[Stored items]
--- START ---

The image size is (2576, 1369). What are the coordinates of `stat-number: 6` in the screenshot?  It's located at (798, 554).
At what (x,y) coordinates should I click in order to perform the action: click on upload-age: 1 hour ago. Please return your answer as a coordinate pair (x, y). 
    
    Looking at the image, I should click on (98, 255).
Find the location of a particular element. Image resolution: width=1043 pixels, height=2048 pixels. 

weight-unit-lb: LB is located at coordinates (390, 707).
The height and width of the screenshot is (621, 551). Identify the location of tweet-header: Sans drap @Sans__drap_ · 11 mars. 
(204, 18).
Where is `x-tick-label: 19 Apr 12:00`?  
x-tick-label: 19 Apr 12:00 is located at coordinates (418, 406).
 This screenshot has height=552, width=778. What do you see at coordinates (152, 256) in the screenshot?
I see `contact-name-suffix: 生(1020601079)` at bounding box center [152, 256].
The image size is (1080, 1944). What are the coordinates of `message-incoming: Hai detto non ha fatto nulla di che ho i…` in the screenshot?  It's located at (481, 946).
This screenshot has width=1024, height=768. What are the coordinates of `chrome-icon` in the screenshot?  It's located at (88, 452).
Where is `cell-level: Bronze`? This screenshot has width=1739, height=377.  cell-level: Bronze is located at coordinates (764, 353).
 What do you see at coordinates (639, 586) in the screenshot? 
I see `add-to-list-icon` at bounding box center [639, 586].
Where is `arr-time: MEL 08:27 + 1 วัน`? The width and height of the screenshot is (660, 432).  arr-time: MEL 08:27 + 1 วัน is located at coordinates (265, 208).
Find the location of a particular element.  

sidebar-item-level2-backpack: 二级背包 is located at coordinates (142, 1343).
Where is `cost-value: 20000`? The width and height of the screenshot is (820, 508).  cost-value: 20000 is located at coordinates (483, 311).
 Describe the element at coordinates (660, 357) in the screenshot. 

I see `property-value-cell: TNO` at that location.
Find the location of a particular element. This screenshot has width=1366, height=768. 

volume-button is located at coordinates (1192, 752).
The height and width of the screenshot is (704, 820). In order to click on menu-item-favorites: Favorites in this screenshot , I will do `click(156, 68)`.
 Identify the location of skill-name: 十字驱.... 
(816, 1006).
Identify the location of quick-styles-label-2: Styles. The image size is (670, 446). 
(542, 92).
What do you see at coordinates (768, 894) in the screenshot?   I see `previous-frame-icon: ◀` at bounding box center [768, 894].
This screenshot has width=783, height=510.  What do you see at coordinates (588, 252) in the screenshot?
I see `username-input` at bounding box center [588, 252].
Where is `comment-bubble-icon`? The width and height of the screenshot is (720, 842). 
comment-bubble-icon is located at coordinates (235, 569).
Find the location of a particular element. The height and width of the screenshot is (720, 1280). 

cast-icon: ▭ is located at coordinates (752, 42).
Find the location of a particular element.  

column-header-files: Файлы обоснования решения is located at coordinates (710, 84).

--- END ---

#### WORK TASK
Return all of the records above word for word, leaving every line unchanged.

#### RESULT FOR THIS TASK
The image size is (2576, 1369). What are the coordinates of `stat-number: 6` in the screenshot?  It's located at (798, 554).
At what (x,y) coordinates should I click in order to perform the action: click on upload-age: 1 hour ago. Please return your answer as a coordinate pair (x, y). 
    
    Looking at the image, I should click on (98, 255).
Find the location of a particular element. Image resolution: width=1043 pixels, height=2048 pixels. 

weight-unit-lb: LB is located at coordinates (390, 707).
The height and width of the screenshot is (621, 551). Identify the location of tweet-header: Sans drap @Sans__drap_ · 11 mars. 
(204, 18).
Where is `x-tick-label: 19 Apr 12:00`?  
x-tick-label: 19 Apr 12:00 is located at coordinates (418, 406).
 This screenshot has height=552, width=778. What do you see at coordinates (152, 256) in the screenshot?
I see `contact-name-suffix: 生(1020601079)` at bounding box center [152, 256].
The image size is (1080, 1944). What are the coordinates of `message-incoming: Hai detto non ha fatto nulla di che ho i…` in the screenshot?  It's located at (481, 946).
This screenshot has width=1024, height=768. What are the coordinates of `chrome-icon` in the screenshot?  It's located at (88, 452).
Where is `cell-level: Bronze`? This screenshot has width=1739, height=377.  cell-level: Bronze is located at coordinates (764, 353).
 What do you see at coordinates (639, 586) in the screenshot? 
I see `add-to-list-icon` at bounding box center [639, 586].
Where is `arr-time: MEL 08:27 + 1 วัน`? The width and height of the screenshot is (660, 432).  arr-time: MEL 08:27 + 1 วัน is located at coordinates (265, 208).
Find the location of a particular element.  

sidebar-item-level2-backpack: 二级背包 is located at coordinates (142, 1343).
Where is `cost-value: 20000`? The width and height of the screenshot is (820, 508).  cost-value: 20000 is located at coordinates (483, 311).
 Describe the element at coordinates (660, 357) in the screenshot. 

I see `property-value-cell: TNO` at that location.
Find the location of a particular element. This screenshot has width=1366, height=768. 

volume-button is located at coordinates (1192, 752).
The height and width of the screenshot is (704, 820). In order to click on menu-item-favorites: Favorites in this screenshot , I will do `click(156, 68)`.
 Identify the location of skill-name: 十字驱.... 
(816, 1006).
Identify the location of quick-styles-label-2: Styles. The image size is (670, 446). 
(542, 92).
What do you see at coordinates (768, 894) in the screenshot?   I see `previous-frame-icon: ◀` at bounding box center [768, 894].
This screenshot has width=783, height=510.  What do you see at coordinates (588, 252) in the screenshot?
I see `username-input` at bounding box center [588, 252].
Where is `comment-bubble-icon`? The width and height of the screenshot is (720, 842). 
comment-bubble-icon is located at coordinates (235, 569).
Find the location of a particular element. The height and width of the screenshot is (720, 1280). 

cast-icon: ▭ is located at coordinates (752, 42).
Find the location of a particular element.  

column-header-files: Файлы обоснования решения is located at coordinates (710, 84).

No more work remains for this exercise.